Here's a few facts you might want to consider.

In the last 15 months, Russia has seen $50 billion in capital flight. What do Russian businessmen know about the Russian economy that Jack doesn't know?

FDI in Putin's Russia is today half what it was four years ago. What do foreign businessmen know about Putin's Russia that Jack doesn't know?

The average wage in Putin's Russia is less than $4/hour.

Russia doesn't rank in the top 130 countries on the planet for life expectancy. It ranks in the top 25 for political and business corruption.

Jack, please stop lying about Russia. With "friends" like you, the Russians don't need any enemies.

by: Richard Turnbull from: USA
April 26, 2011 20:37
And when one compares this with the information set forth in "The Sword and the
Shield: The Mitrokhin Archive and the Secret History of the KGB," it is cause to
wonder if Putin longs for the "good old days" before Glasnost made dealing with
those pesky citizens hoping for some basic human rights and prosperity so much more onerous!

Stored data:
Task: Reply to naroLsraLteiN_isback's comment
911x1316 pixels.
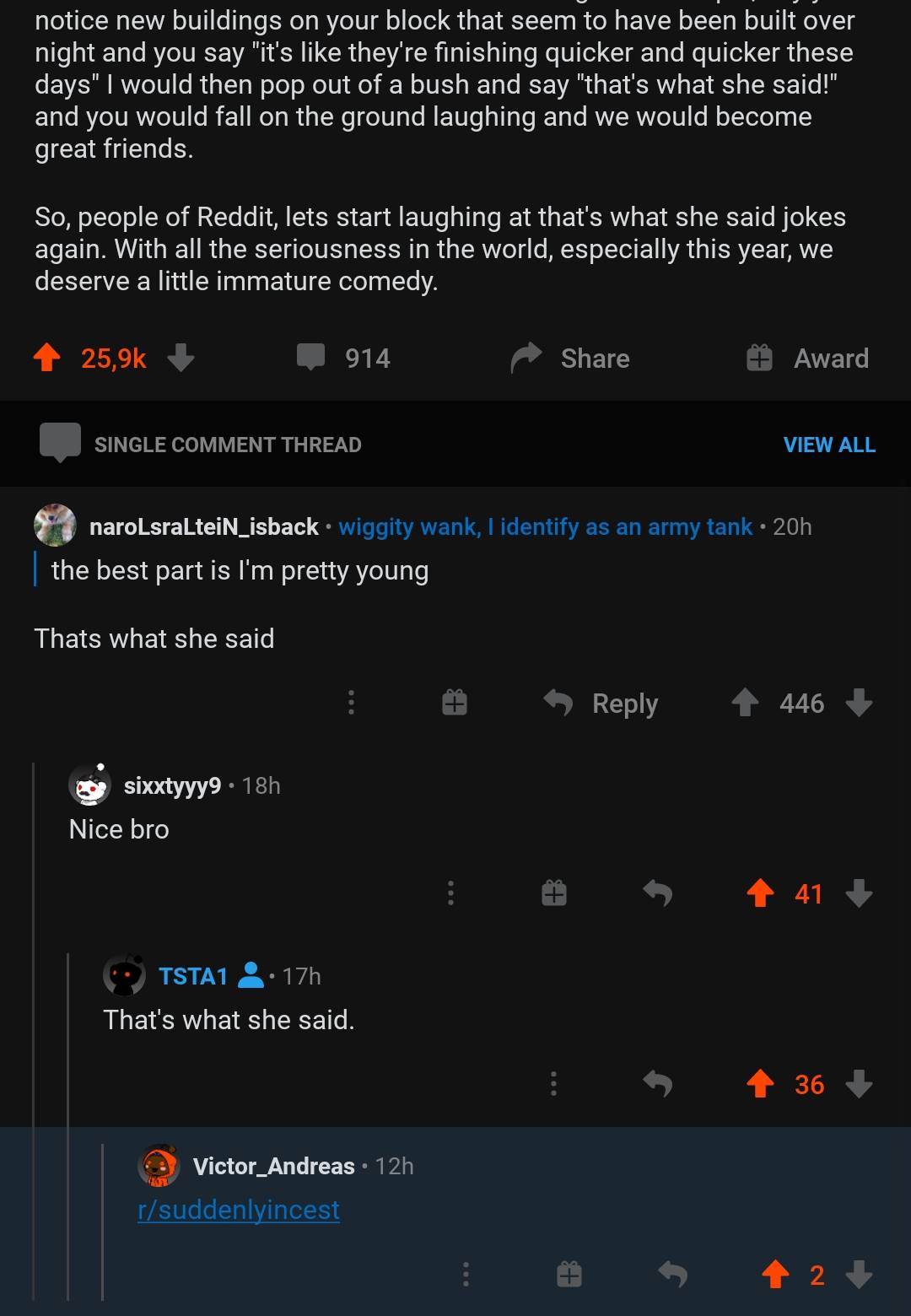Action: (x=601, y=703)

Tasks for this exercise:
- 1) Decide whether each statement agrees with the comments on Russia above, answering yes or no and quoting the words that settle it: (a) Russia has lost $50 billion in capital flight over the last 15 months; (b) the average wage in Putin's Russia is more than $4 an hour; (c) Russia ranks among the top 25 countries for life expectancy.
- 2) According to the comments on Russia, how does foreign direct investment in Putin's Russia today compare with four years ago?
- 3) From the comments on Russia, extract the passage starting at "In the last" and ending at "Russia that Jack doesn't know?".

Task-by-task answers:
- 1)
(a) Yes: "In the last 15 months, Russia has seen $50 billion in capital flight."
(b) No: "The average wage in Putin's Russia is less than $4/hour."
(c) No: "Russia doesn't rank in the top 130 countries on the planet for life expectancy."

- 2) It is half of what it was four years ago.

- 3)
In the last 15 months, Russia has seen $50 billion in capital flight. What do Russian businessmen know about the Russian economy that Jack doesn't know?

FDI in Putin's Russia is today half what it was four years ago. What do foreign businessmen know about Putin's Russia that Jack doesn't know?